<<<<

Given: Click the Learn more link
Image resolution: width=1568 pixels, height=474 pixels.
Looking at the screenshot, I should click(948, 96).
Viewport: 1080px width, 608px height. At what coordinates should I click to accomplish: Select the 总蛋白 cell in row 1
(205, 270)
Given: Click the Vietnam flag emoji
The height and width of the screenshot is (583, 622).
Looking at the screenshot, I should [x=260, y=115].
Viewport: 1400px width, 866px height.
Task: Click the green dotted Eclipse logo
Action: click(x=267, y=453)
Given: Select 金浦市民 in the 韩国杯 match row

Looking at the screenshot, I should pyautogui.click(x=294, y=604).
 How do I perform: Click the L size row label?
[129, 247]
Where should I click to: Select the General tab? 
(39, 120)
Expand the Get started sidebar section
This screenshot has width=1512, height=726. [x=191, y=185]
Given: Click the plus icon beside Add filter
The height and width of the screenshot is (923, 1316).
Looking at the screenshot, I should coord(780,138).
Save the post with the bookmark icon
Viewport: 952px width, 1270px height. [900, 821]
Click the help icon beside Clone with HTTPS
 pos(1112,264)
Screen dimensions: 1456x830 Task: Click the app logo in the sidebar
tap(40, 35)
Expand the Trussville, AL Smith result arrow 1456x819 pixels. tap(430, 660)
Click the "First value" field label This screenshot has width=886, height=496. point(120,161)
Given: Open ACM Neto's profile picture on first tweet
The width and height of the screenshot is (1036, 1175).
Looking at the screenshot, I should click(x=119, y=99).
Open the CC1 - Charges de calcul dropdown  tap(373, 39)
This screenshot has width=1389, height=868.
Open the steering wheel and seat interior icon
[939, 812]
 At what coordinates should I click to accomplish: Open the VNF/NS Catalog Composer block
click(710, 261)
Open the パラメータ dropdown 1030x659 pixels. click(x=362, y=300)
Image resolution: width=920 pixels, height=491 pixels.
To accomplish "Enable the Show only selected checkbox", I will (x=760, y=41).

>>>>

## Exercise aim
Every entry above should come back exactly as written.

## Exercise answer
Given: Click the Learn more link
Image resolution: width=1568 pixels, height=474 pixels.
Looking at the screenshot, I should click(948, 96).
Viewport: 1080px width, 608px height. At what coordinates should I click to accomplish: Select the 总蛋白 cell in row 1
(205, 270)
Given: Click the Vietnam flag emoji
The height and width of the screenshot is (583, 622).
Looking at the screenshot, I should [x=260, y=115].
Viewport: 1400px width, 866px height.
Task: Click the green dotted Eclipse logo
Action: click(x=267, y=453)
Given: Select 金浦市民 in the 韩国杯 match row

Looking at the screenshot, I should pyautogui.click(x=294, y=604).
 How do I perform: Click the L size row label?
[129, 247]
Where should I click to: Select the General tab? 
(39, 120)
Expand the Get started sidebar section
This screenshot has width=1512, height=726. [x=191, y=185]
Given: Click the plus icon beside Add filter
The height and width of the screenshot is (923, 1316).
Looking at the screenshot, I should coord(780,138).
Save the post with the bookmark icon
Viewport: 952px width, 1270px height. [900, 821]
Click the help icon beside Clone with HTTPS
 pos(1112,264)
Screen dimensions: 1456x830 Task: Click the app logo in the sidebar
tap(40, 35)
Expand the Trussville, AL Smith result arrow 1456x819 pixels. tap(430, 660)
Click the "First value" field label This screenshot has width=886, height=496. point(120,161)
Given: Open ACM Neto's profile picture on first tweet
The width and height of the screenshot is (1036, 1175).
Looking at the screenshot, I should click(x=119, y=99).
Open the CC1 - Charges de calcul dropdown  tap(373, 39)
This screenshot has width=1389, height=868.
Open the steering wheel and seat interior icon
[939, 812]
 At what coordinates should I click to accomplish: Open the VNF/NS Catalog Composer block
click(710, 261)
Open the パラメータ dropdown 1030x659 pixels. click(x=362, y=300)
Image resolution: width=920 pixels, height=491 pixels.
To accomplish "Enable the Show only selected checkbox", I will (x=760, y=41).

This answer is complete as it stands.